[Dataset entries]
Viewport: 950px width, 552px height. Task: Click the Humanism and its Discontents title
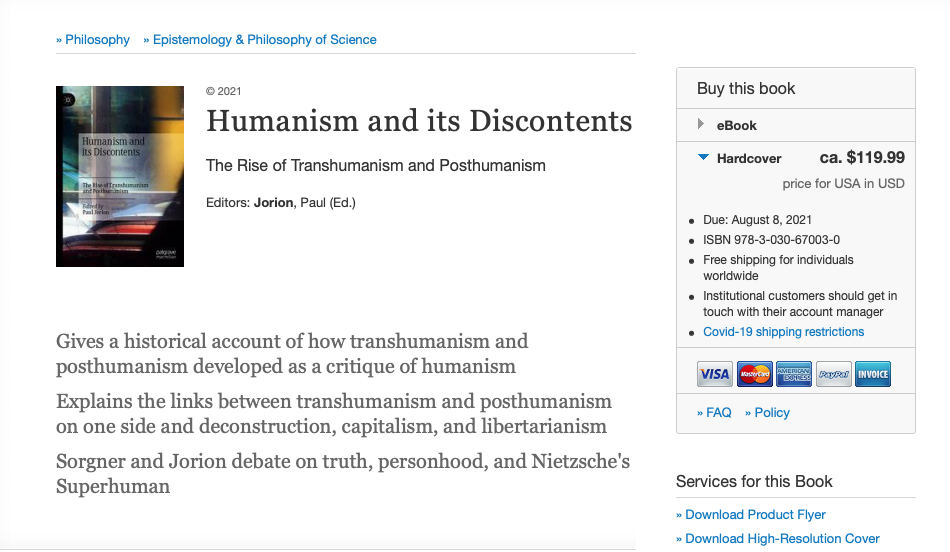tap(419, 121)
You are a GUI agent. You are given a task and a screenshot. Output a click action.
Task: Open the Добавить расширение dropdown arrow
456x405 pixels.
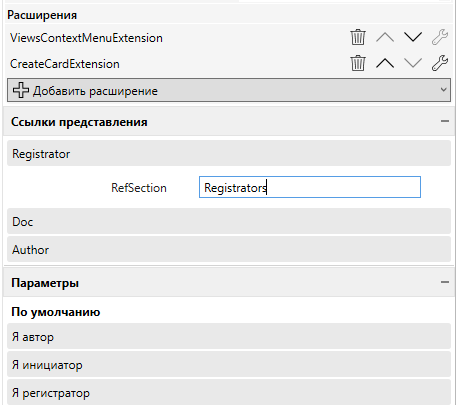click(x=443, y=90)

Instructions for the task:
Nothing but an exact repeat of the records, pictures excluded, belongs in the answer.

Output:
Viewport: 950px width, 552px height. Task: Click the Humanism and its Discontents title
tap(419, 121)
You are a GUI agent. You are given a task and a screenshot. Output a click action.
Task: Open the Добавить расширение dropdown arrow
456x405 pixels.
click(x=443, y=90)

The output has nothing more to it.